Earlier this week, we looked at how a name can frame an issue or idea. So can color.
The AIDS movement brought “color for a cause” into the mainstream with the red ribbon. Susan G. Komen took it to new heights with pink. They successfully made pink synonymous with breast cancer. From travel mugs to cupcake baking cups, you could pinkify your life and help erase breast cancer. Seemed like a win-win.
At some point, pink fatigue set in. Terms like “pink-washing” and “pink think” popped up. Organizations like Think Before You Pink were created to counter the proliferation of pink products flooding the market.
Now that the crisis has passed, the question is: what will become of pink?
Here are two options:
#1 Carry on with business as usual
#2 Give pink a second lease on life
Pink is currently framed as the color of breast cancer. Perhaps it should be re-framed more broadly as the color of women’s health.

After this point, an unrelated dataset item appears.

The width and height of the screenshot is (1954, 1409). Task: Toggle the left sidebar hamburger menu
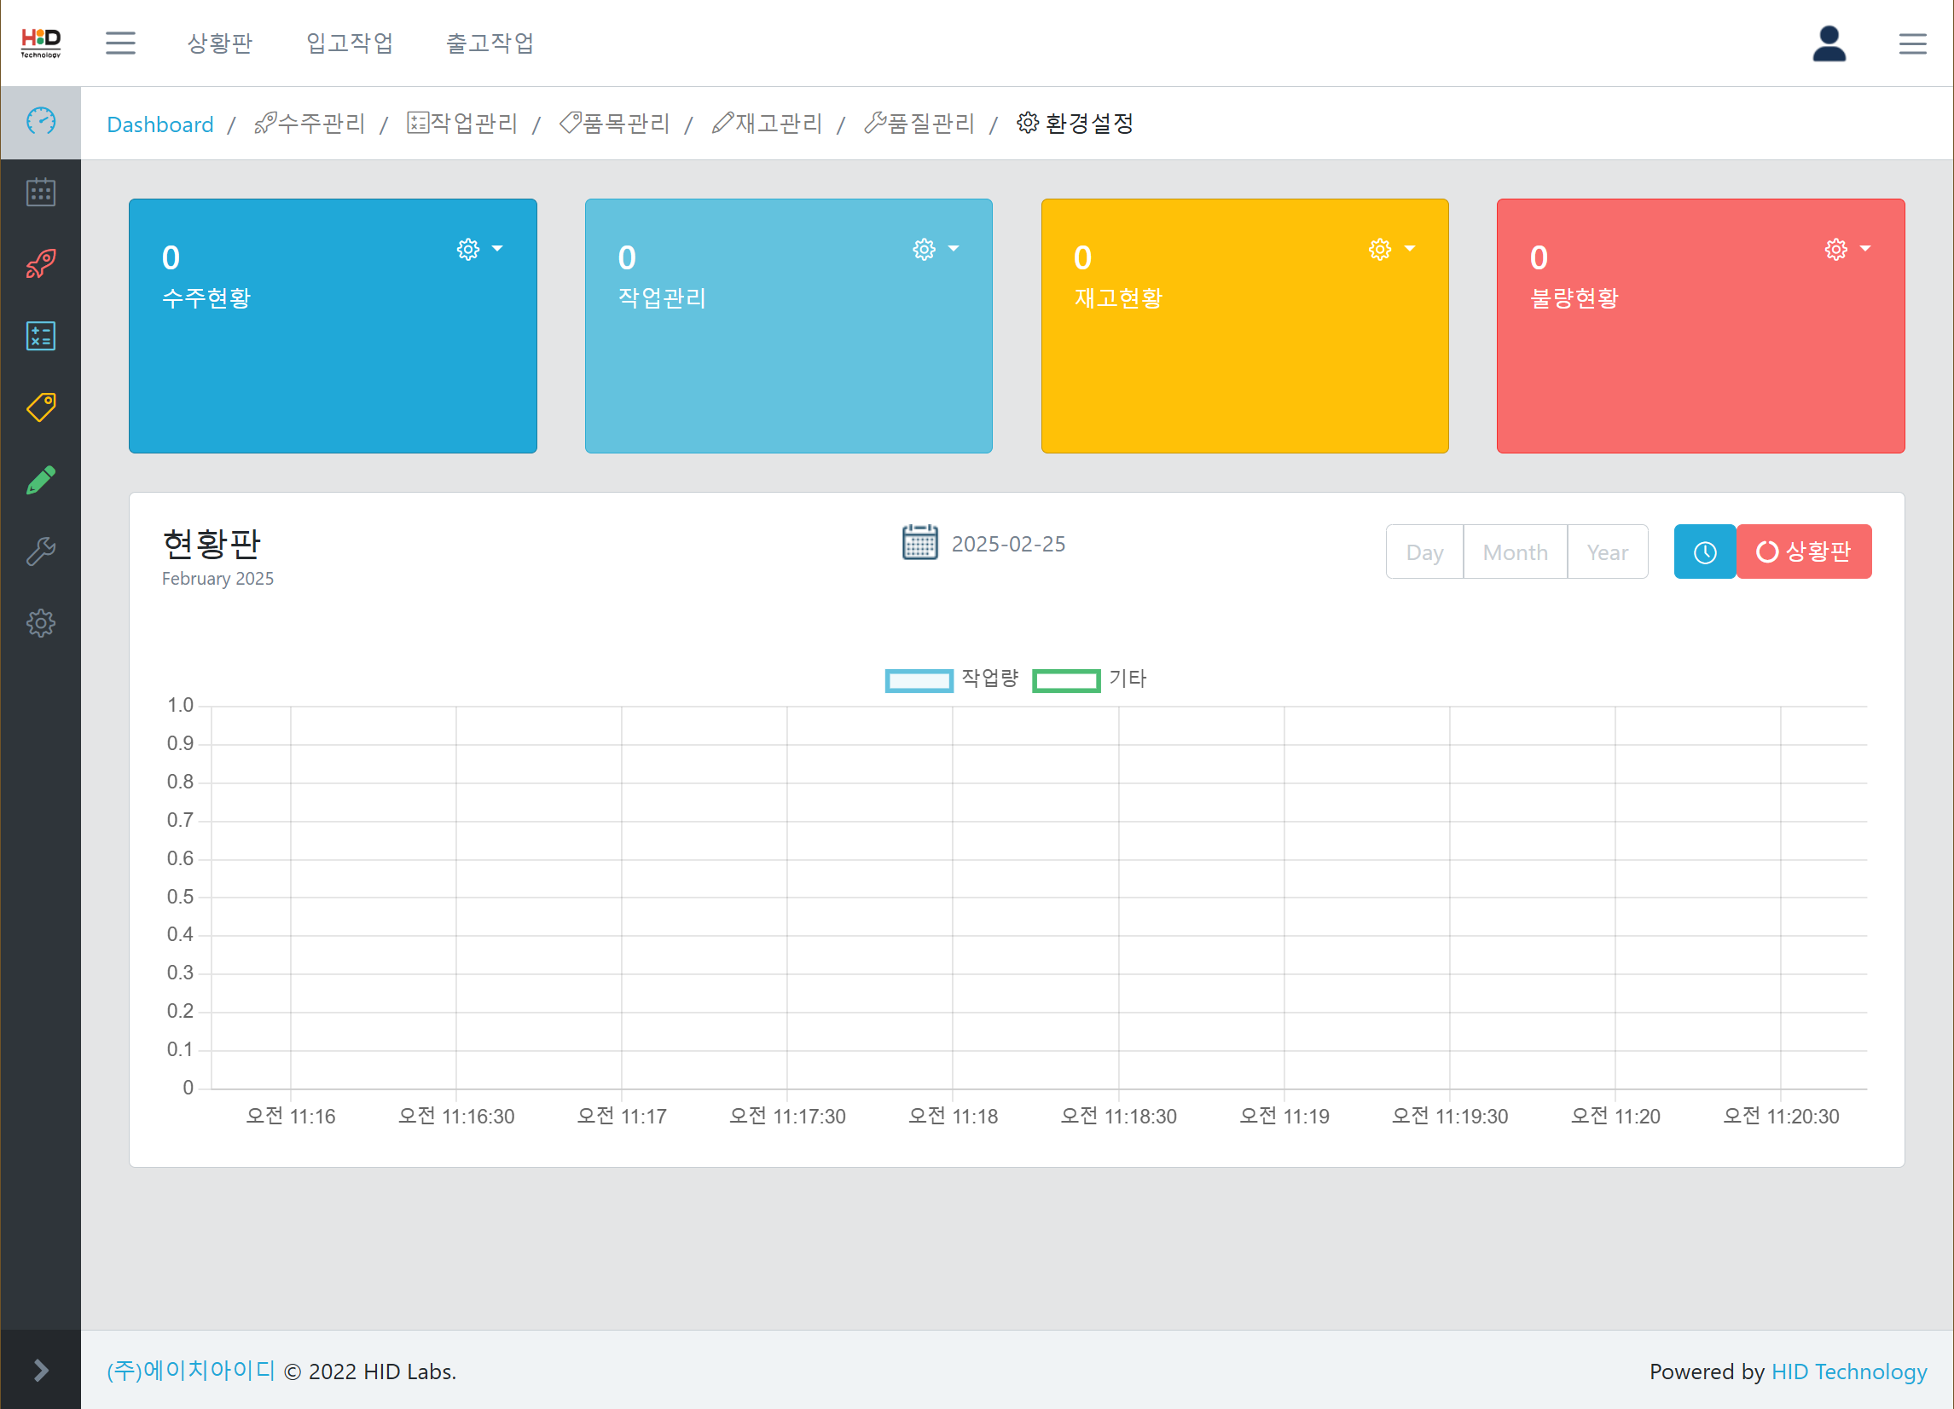coord(121,43)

Breast cancer is a women’s health issue. So are heart disease, depression, and osteoporosis. In North America, women out-live men by up to 10 years and on average 3.1 of those years are reduced quality. We’ve gotta get serious about getting women healthy. Maybe pink can help us do it.
Heck, if red can be the color of choice for both AIDS and heart disease and Valentine’s Day can become Generosity Day, the door’s wide open for pink’s next job to be raising awareness about women’s health so that loads more women can lead happier, healthier lives.
Mind you re-framing wouldn’t be a piece of pink cake. Re-framing takes work. Allison Fine, Beth Kanter, Stephanie Rudat, Amy Sample Ward, Lucy Bernholz, Tom Watson, Lisa Colton, and others kicked things off on Super Bowl Sunday with Take Back the Pink (#takebackthepink). This effort was focused on making pink about breast cancer as a cause, rather than Komen as an organization. It got the ball rolling.
What do you think? What should pink’s next job be? Should pink take on women’s health or stick with breast cancer?